Harvey was right...you can tell and learn a lot by watching people move and walk, and by observing their shoes and feet. Very obese people, for example, tend to have lower legs that splay out at the knees. I haven't decided yet whether this is because they need extra stability for the added mass, or if the added mass of the thighs forces the lower legs (and therefore the feet as well) outward. Watching them walk is painful...you know that their knees must hurt, and that the more those knees hurt, the less they'll want to move around and exercise, creating a vicious cycle. Very musclular men who work out a lot move their upper bodies differently and with less mobility than leaner men do, as though constrained.
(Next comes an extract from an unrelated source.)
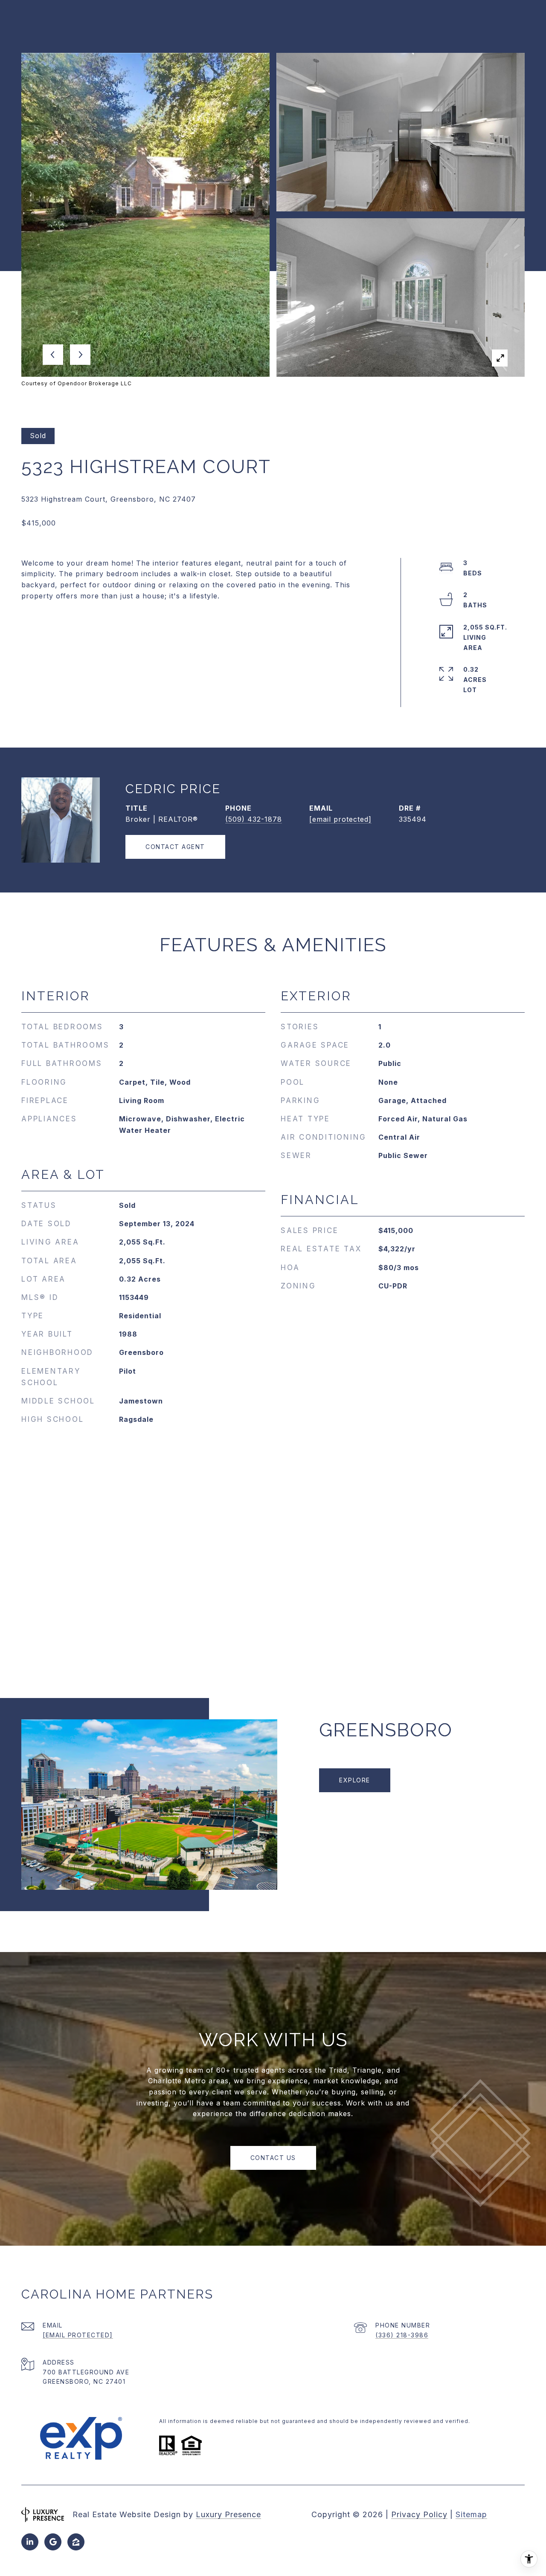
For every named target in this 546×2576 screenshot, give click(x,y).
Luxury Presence (228, 2514)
High heels tend to predispose women to take a sort of stomping, stabbing motion with their walk, which makes their rear ends more noticable, but in my opinion, deprives them of a certain grace and flow, too. I've also noticed that people (usually men) who take what seem to be carefully measured, precise, and intentional steps tend to be pretty methodical and well, precise. People with flat feet stand very differently than others, with their toes pointed out and an entirely different stance.
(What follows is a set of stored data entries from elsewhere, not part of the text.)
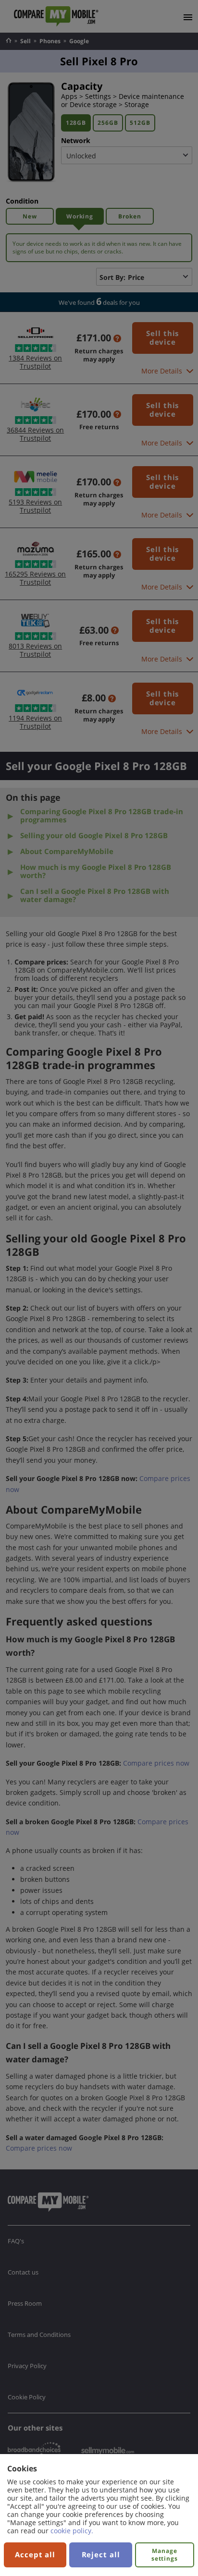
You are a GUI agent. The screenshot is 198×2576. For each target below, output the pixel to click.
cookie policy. (71, 2530)
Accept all (35, 2554)
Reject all (101, 2554)
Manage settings (164, 2555)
So I suppose it was only a matter of time before I noticed my own walk. It's my right foot/leg, the side that's shorter, the side whose hip bothers me more. That hip swings out at a different angle than the other one. It has more limited range of motion in some directions, but in a normal walk, I can feel it moving differently, swinging out farther. Since there's snow, I watch my prints. They're not symmetrical. That right foot hits the ground at a different angle, and the hip joint moves as it hits the ground, as I put weight on that foot. It's a decidedly disagreeable sensation even though it doesn't hurt most of the time. I guess that at this point, I could throw myself a little pity party because I'd like to run and romp and climb and jump like I used to and now these activites are very limited (and I pay for them later), but that seems pretty trite. What I'm concerned about is the possibility that whatever's making my hip joint move in this funky way is going to *really* limit my mobility later on. if I believed in a god, I would scream to him that I need to be able to enjoy *something* in life, and I don't want to live in a little cubicle, dammit. I need to breathe the fresh air and feel close to the trees and melt into the outdoors. I want to be climbing trees when I'm 70 or 80 years old.
Screw it. Forget god. I don't care if I lose both my legs, I'm not giving that up. I lost the goats, I've lost so much else...I am not losing the entire outdoors, too. Ugh, I'm ridiculous, who said I was going to lose my legs, anyway??